Being loved is a wonderful feeling. To know that one person on this planet knows, understands, and values you enough to completely and wholly love you, the you that wakes up with messy hair, the you that laughs at inappropriate times, the you who makes stupid jokes, the you that is sometimes too sensitive, moody, or grumpy – without hesitation, without doubt is wonderful. And it really sucks to lose that, beyond my ability to put into words.

I lost who I was when Brandon died, I think I truly did. The person I am today is a complete stranger…I don’t recognize her.

I haven’t read a book in almost 6 months. I have tried; I simply can’t. I can’t focus, I have no desire to sit there and soak in another world. Reading used to be such a big part of me…I would read a book in one sitting, sometimes multiple times during the week. I have loved reading since I was eleven or twelve. Now that part of me is just…gone. Sitting down in a comfortable chair on a rainy day and reading just doesn’t even sound appealing anymore.  It hurts me to realize that I may have lost that part of myself with Brandon’s death, and it makes me cry.

I haven’t made tea in almost 6 months, either. I used to drink tea daily; Brandon called me a tea snob.
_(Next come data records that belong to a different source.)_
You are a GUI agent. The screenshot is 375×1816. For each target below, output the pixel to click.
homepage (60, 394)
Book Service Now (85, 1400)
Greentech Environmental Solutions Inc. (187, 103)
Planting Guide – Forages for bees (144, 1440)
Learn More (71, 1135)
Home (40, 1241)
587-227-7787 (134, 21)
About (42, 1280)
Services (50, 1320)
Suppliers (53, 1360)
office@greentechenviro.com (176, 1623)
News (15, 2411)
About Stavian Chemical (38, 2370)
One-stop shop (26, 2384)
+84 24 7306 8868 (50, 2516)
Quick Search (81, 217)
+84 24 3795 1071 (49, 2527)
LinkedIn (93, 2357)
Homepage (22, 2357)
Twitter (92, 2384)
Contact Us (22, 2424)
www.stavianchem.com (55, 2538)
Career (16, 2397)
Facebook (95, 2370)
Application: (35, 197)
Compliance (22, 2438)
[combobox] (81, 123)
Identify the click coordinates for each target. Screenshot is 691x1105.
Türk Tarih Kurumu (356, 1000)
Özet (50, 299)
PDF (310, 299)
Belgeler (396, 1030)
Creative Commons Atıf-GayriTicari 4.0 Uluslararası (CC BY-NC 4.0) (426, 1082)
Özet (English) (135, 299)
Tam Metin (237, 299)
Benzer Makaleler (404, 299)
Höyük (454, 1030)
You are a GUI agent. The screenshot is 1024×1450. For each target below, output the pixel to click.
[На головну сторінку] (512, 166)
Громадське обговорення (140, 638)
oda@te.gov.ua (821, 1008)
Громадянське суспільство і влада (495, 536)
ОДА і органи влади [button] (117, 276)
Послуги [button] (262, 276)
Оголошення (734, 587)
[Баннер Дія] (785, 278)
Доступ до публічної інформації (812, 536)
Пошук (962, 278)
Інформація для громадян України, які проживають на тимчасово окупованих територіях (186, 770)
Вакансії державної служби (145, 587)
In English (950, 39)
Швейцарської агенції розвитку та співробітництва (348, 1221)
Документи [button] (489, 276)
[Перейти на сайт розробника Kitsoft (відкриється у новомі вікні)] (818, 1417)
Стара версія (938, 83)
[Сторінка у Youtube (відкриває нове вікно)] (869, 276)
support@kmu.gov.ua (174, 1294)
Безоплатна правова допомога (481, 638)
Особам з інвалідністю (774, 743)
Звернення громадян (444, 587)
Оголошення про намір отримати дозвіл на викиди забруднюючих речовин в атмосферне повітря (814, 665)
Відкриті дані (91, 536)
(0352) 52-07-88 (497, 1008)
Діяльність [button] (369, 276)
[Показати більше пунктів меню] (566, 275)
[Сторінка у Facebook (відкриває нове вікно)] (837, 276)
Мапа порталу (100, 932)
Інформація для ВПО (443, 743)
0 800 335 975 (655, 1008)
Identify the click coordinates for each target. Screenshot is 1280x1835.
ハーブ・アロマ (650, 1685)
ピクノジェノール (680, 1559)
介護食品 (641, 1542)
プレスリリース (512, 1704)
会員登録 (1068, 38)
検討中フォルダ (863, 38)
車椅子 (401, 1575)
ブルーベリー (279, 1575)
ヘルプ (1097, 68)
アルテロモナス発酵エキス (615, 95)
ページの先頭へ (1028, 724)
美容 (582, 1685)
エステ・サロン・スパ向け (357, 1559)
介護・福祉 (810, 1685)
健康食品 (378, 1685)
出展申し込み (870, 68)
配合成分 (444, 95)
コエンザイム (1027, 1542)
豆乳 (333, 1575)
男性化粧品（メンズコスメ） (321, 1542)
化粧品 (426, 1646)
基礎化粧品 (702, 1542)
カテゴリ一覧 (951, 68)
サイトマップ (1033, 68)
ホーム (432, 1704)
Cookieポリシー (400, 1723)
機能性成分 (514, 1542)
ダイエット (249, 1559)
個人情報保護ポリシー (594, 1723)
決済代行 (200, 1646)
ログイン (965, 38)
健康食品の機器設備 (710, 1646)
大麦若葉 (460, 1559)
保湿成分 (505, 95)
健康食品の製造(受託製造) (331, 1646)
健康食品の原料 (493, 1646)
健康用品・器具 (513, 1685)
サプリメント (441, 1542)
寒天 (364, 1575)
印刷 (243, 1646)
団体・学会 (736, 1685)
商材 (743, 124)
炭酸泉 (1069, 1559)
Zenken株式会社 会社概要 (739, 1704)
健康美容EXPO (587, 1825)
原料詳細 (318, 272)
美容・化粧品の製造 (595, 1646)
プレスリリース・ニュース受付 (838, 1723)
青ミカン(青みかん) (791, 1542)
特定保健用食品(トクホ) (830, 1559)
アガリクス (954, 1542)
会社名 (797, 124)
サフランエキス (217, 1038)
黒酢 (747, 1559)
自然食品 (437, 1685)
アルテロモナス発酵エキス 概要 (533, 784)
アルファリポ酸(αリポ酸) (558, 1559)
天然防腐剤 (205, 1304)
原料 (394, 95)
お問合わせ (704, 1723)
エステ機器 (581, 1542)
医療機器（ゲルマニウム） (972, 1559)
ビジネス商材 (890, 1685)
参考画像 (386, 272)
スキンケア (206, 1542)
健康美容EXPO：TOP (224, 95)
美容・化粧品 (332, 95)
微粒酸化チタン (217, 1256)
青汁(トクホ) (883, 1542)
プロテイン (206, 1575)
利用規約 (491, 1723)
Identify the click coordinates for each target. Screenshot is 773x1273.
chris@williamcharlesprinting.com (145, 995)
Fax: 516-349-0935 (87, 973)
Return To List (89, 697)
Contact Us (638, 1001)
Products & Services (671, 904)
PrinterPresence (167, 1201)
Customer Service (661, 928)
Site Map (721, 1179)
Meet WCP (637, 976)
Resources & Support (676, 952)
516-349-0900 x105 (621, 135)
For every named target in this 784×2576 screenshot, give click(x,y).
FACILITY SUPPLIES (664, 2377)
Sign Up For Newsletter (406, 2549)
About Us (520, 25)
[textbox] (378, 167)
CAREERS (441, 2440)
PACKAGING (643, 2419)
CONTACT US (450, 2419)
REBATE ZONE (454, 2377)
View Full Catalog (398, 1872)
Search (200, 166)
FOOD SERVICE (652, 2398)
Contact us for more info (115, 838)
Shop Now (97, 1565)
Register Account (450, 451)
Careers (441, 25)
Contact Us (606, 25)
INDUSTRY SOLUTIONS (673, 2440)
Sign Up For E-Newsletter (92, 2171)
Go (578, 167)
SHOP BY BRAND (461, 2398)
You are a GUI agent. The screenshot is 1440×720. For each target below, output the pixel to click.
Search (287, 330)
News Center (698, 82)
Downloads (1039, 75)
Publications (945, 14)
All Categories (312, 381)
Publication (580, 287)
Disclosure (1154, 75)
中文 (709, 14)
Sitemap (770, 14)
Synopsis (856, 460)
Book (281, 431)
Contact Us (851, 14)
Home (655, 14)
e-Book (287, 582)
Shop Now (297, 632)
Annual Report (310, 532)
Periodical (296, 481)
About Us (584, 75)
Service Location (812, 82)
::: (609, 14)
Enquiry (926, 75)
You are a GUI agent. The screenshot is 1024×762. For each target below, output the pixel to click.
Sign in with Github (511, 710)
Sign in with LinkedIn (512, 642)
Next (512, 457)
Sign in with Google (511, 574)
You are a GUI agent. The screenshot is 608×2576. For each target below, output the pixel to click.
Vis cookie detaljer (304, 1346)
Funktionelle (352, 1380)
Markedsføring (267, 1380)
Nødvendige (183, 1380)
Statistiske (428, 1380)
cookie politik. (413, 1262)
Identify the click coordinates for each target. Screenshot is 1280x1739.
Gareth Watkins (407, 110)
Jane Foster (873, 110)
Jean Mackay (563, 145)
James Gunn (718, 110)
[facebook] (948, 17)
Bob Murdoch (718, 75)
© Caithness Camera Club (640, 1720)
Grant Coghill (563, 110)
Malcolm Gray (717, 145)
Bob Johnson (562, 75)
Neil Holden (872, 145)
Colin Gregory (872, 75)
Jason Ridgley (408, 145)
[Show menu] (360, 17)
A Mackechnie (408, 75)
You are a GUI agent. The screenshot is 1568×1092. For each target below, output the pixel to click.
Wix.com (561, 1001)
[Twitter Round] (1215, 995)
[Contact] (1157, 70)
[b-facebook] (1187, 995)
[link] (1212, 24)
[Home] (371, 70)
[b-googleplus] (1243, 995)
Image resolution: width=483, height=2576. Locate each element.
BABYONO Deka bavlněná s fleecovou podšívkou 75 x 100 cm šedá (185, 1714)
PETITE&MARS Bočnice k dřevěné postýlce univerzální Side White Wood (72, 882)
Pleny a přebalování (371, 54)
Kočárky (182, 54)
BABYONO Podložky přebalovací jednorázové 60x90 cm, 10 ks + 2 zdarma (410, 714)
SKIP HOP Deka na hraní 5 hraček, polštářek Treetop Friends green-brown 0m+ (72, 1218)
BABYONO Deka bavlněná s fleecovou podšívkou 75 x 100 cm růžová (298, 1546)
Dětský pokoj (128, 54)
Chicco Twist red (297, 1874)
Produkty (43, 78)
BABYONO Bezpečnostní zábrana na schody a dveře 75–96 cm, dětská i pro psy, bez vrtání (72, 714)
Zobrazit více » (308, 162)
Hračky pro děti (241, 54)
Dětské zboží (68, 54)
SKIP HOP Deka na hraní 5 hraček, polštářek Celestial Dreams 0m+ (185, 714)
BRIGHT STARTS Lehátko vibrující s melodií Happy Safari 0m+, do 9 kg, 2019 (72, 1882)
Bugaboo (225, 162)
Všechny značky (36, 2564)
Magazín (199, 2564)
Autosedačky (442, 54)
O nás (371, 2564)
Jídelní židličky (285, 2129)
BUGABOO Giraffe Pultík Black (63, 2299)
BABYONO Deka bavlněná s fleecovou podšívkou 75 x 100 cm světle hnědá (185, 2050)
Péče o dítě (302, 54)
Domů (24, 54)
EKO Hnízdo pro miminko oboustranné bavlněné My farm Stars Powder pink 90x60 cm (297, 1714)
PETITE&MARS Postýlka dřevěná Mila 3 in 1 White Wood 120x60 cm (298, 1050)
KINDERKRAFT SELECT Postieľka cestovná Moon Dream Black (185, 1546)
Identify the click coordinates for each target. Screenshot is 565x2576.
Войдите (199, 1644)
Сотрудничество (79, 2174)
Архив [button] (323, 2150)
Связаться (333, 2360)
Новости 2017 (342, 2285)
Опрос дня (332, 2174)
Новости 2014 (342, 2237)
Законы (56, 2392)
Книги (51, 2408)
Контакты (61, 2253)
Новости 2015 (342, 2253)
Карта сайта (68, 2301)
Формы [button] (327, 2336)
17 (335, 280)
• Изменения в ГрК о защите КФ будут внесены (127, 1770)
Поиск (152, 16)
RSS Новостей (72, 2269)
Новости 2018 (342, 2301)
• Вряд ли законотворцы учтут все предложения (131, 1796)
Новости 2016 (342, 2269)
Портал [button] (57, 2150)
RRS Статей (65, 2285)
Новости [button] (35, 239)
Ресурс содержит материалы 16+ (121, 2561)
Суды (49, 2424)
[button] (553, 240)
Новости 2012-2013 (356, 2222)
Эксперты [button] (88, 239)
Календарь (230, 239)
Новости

He used to be sweet and sometimes make me tea, bring it to me in one of my favorite mugs. I have so many different varieties of tea, so many different pots and cups, and they all sit packed away in a box now. I have no desire to touch or go near them. Why? Why can’t I do the two things I used to love so much?

All I do now when I get home is watch Netflix, or I go out and do things with people to keep myself busy, to keep myself moving, active. I used to love spending time by myself, reading, listening to music, drinking tea. Now it seems I can’t stand to be in my own company for too long, I need to have a distraction of some kind present.

I hate this. I hate that his death broke the person I was.